• _TASK STATEMENT_
Convert every line of the listing below into a JSON list of strings, one string per line, and leave out the blank lines.

• _DATA SHOWN_

··········

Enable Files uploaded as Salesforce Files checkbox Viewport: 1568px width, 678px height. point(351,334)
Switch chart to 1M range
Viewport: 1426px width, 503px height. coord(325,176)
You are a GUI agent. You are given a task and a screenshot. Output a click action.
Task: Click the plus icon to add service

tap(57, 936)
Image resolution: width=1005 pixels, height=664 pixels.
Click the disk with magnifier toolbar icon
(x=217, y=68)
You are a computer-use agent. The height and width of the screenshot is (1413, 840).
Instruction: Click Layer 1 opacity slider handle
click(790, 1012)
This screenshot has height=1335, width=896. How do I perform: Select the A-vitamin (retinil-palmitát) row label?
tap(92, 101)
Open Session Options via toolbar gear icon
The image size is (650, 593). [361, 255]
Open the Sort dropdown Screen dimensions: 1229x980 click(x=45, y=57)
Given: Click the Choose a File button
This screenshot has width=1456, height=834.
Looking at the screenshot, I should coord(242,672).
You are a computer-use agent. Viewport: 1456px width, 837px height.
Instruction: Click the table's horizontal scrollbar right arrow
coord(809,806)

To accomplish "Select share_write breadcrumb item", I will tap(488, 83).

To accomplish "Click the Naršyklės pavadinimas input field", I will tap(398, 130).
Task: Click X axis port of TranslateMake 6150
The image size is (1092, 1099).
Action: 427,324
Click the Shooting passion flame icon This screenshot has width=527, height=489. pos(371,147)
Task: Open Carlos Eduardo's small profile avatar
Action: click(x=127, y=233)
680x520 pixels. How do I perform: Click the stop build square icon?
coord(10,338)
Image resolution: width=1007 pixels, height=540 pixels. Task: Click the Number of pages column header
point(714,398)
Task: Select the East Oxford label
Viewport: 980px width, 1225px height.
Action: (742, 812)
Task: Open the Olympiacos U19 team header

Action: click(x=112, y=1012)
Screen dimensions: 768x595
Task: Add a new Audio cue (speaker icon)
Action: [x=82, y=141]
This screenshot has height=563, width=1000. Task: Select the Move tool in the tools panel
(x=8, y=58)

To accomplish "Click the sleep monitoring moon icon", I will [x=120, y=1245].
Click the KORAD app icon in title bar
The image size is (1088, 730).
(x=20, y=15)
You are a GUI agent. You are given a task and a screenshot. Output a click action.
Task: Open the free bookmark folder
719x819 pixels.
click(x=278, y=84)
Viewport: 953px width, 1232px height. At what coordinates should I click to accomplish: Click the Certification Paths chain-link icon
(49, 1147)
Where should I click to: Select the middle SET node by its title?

··········

• _EXPECTED OUTPUT_
[
  "Enable Files uploaded as Salesforce Files checkbox Viewport: 1568px width, 678px height. point(351,334)",
  "Switch chart to 1M range",
  "Viewport: 1426px width, 503px height. coord(325,176)",
  "You are a GUI agent. You are given a task and a screenshot. Output a click action.",
  "Task: Click the plus icon to add service",
  "tap(57, 936)",
  "Image resolution: width=1005 pixels, height=664 pixels.",
  "Click the disk with magnifier toolbar icon",
  "(x=217, y=68)",
  "You are a computer-use agent. The height and width of the screenshot is (1413, 840).",
  "Instruction: Click Layer 1 opacity slider handle",
  "click(790, 1012)",
  "This screenshot has height=1335, width=896. How do I perform: Select the A-vitamin (retinil-palmitát) row label?",
  "tap(92, 101)",
  "Open Session Options via toolbar gear icon",
  "The image size is (650, 593). [361, 255]",
  "Open the Sort dropdown Screen dimensions: 1229x980 click(x=45, y=57)",
  "Given: Click the Choose a File button",
  "This screenshot has width=1456, height=834.",
  "Looking at the screenshot, I should coord(242,672).",
  "You are a computer-use agent. Viewport: 1456px width, 837px height.",
  "Instruction: Click the table's horizontal scrollbar right arrow",
  "coord(809,806)",
  "To accomplish \"Select share_write breadcrumb item\", I will tap(488, 83).",
  "To accomplish \"Click the Naršyklės pavadinimas input field\", I will tap(398, 130).",
  "Task: Click X axis port of TranslateMake 6150",
  "The image size is (1092, 1099).",
  "Action: 427,324",
  "Click the Shooting passion flame icon This screenshot has width=527, height=489. pos(371,147)",
  "Task: Open Carlos Eduardo's small profile avatar",
  "Action: click(x=127, y=233)",
  "680x520 pixels. How do I perform: Click the stop build square icon?",
  "coord(10,338)",
  "Image resolution: width=1007 pixels, height=540 pixels. Task: Click the Number of pages column header",
  "point(714,398)",
  "Task: Select the East Oxford label",
  "Viewport: 980px width, 1225px height.",
  "Action: (742, 812)",
  "Task: Open the Olympiacos U19 team header",
  "Action: click(x=112, y=1012)",
  "Screen dimensions: 768x595",
  "Task: Add a new Audio cue (speaker icon)",
  "Action: [x=82, y=141]",
  "This screenshot has height=563, width=1000. Task: Select the Move tool in the tools panel",
  "(x=8, y=58)",
  "To accomplish \"Click the sleep monitoring moon icon\", I will [x=120, y=1245].",
  "Click the KORAD app icon in title bar",
  "The image size is (1088, 730).",
  "(x=20, y=15)",
  "You are a GUI agent. You are given a task and a screenshot. Output a click action.",
  "Task: Open the free bookmark folder",
  "719x819 pixels.",
  "click(x=278, y=84)",
  "Viewport: 953px width, 1232px height. At what coordinates should I click to accomplish: Click the Certification Paths chain-link icon",
  "(49, 1147)",
  "Where should I click to: Select the middle SET node by its title?"
]